Według dziennika "Die Welt" niektóre rządy, w tym niemiecki resort finansów, rozważają też udzielenie Grecji kredytu przejściowego w wys. 14,5 mld euro, aby kraj ten mógł wykupić swoje obligacje z terminem spłaty do 20 marca.

"Europejczycy są między młotem a kowadłem. Zanim przypieczętują drugi pakiet pomocy o wartości 130 mld euro, chcą otrzymać mocne zapewnienia, że liczące się siły polityczne w  Grecji dotrzymają uzgodnień dotyczących reform.

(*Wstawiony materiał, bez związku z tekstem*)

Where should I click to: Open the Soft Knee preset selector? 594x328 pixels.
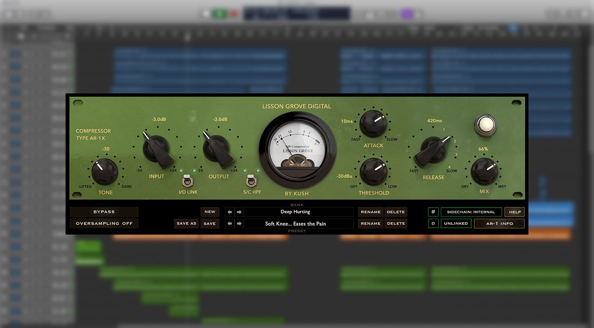(x=295, y=223)
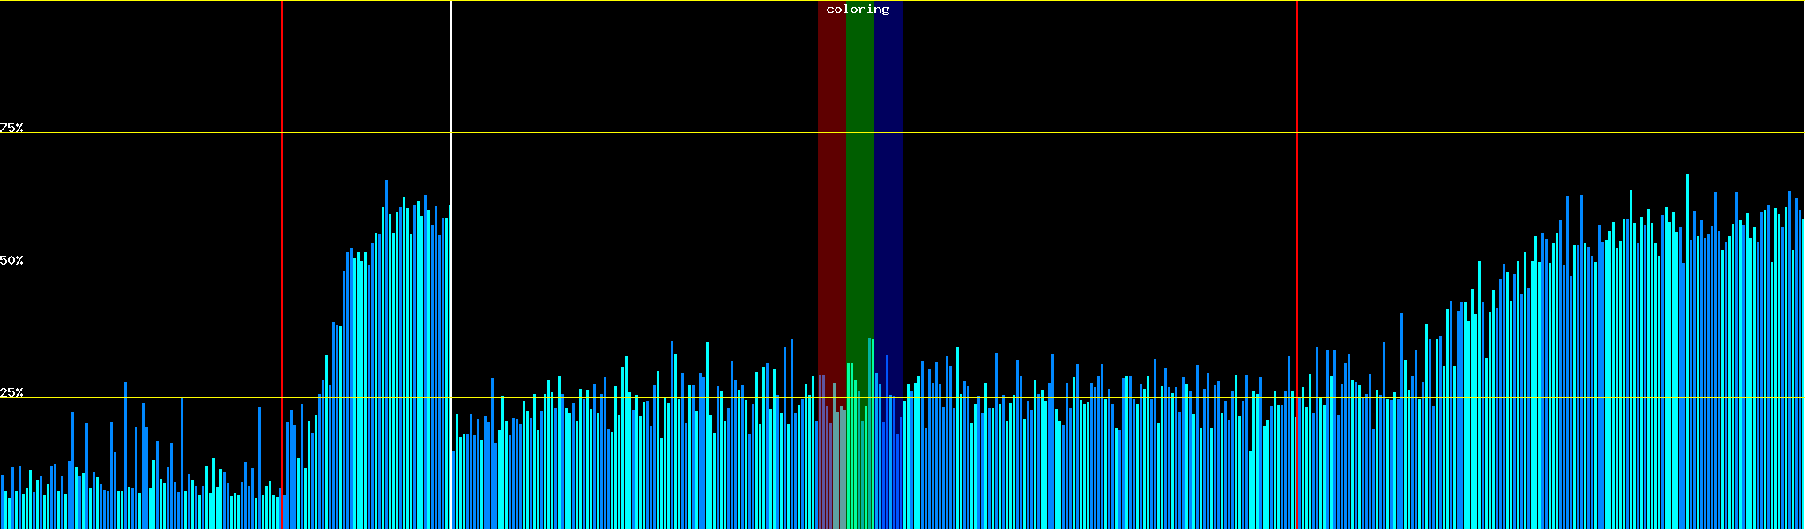Click the "coloring" label text
1805x529 pixels.
pyautogui.click(x=858, y=10)
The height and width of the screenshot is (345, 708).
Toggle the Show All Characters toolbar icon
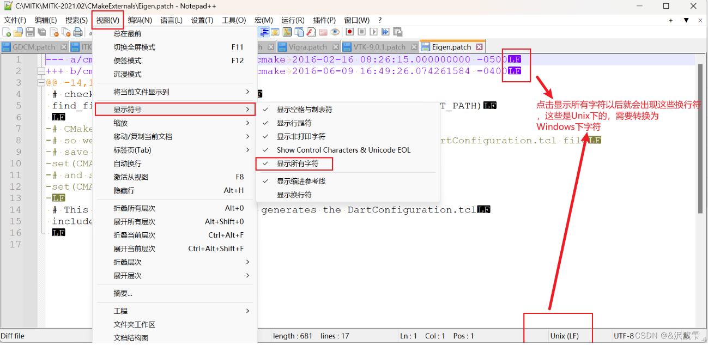pyautogui.click(x=263, y=32)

Ponieważ jednak w kwietniu w Grecję prawdopodobnie czekają wybory parlamentarne, nie jest jasne, czy słowo dane przez obie partie rządzące - PASOK i Nową Demokrację - będzie mieć po wyborach jakąkolwiek wartość. Prawicowy LAOS ale i komuniści zdecydowanie odrzucają reformy" - pisze "Welt". Dlatego - dodaje dziennik - "niektóry w UE woleliby w razie wątpliwości raczej poczekać do wyborów, udzielając Grecji na razie kredytu przejściowego, zamiast od razu narażać na ryzyko cały drugi pakiet ratunkowy". Propozycja ta budzi jednak spore kontrowersje - nawet w niemieckim rządzie. Według "Welta" za takim wariantem opowiada się minister finansów Wolfgang Schaeuble, zaś kanclerz Niemiec Angela Merkel jest raczej temu przeciwna.

W środę wieczorem szef eurogrupy Jean-Claude Juncker wyraził przekonanie, że w najbliższy poniedziałek ministrowie finansów eurogrupy będą mogli podjąć decyzję w sprawie pomocy dla Grecji. Ocenił, że Grecja zrobiła postępy w przekonaniu innych państw euro, że powinna otrzymać wsparcie.

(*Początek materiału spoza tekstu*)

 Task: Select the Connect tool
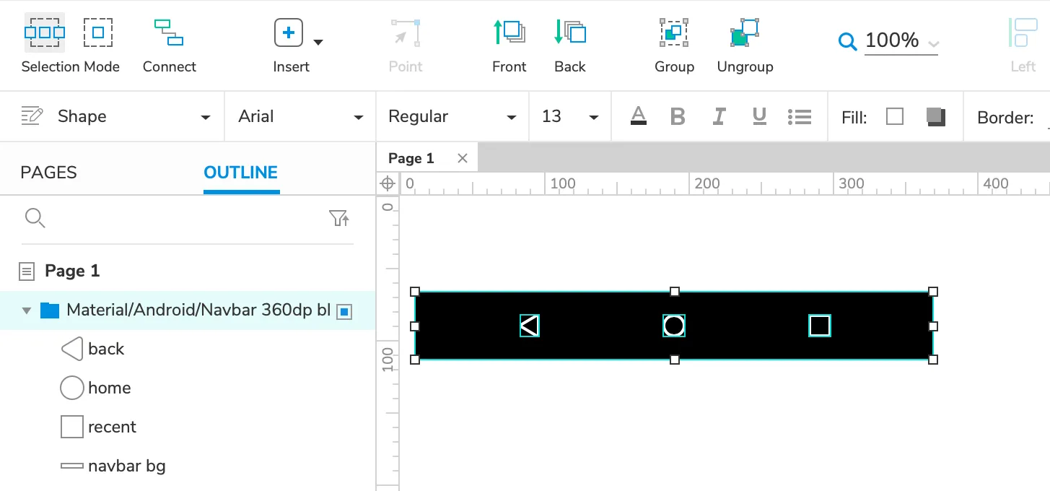(169, 44)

Jednak postawa niektórych przywódców i ministrów państw strefy euro, którzy ostro upominają Greków, coraz bardziej irytują polityków w Atenach. W  czwartek niemieckie media cytują wypowiedź prezydenta Grecji Karolosa Papuliasa, który oświadczył, że  niemiecki minister finansów obraża Greków; Schaeuble określił niedawno Grecję "studnią bez dna". - To nie do przyjęcia, że pan Schaeuble obraża mój kraj - miał powiedzieć Papulias w  środę wieczorem podczas kolacji z ministrem obrony i przedstawicielami armii. - Kim jest pan Schaeuble, że ośmiela się nas obrażać? Kim są Holendrzy? Kim są Finowie? - dodał 82-letni polityk.

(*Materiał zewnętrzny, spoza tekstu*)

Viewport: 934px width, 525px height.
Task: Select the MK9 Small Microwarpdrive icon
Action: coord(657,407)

Nowy plan pomocy międzynarodowej dla Grecji, w wysokości 130 miliardów euro, czeka na zielone światło strefy euro. Jego wypłacanie (w transzach do 2014 roku) uzależnione jest jednak m.in. od wdrażania przez Greków reform oszczędnościowych, w tym redukcji pensji i likwidacji miejsc pracy w sektorze publicznym, wskazanych przez trojkę, czyli KE, Międzynarodowy Fundusz Walutowy i Europejski Bank Centralny. W  niedzielę program oszczędności przyjął parlament, jednak reformy wywołują w Grecji coraz większe protesty.

Warunkiem uzyskania pomocy są m.in. oszczędności na poziomie 325 milionów euro w budżecie na 2012 rok. Dodatkowo obniżona ma zostać pensja minimalna (o 22 proc.). W ramach pierwszego pakietu pomocy, z 2010 roku, pensje w sektorze publicznym w Grecji obniżono o 25 proc., a emerytury - o 10 proc.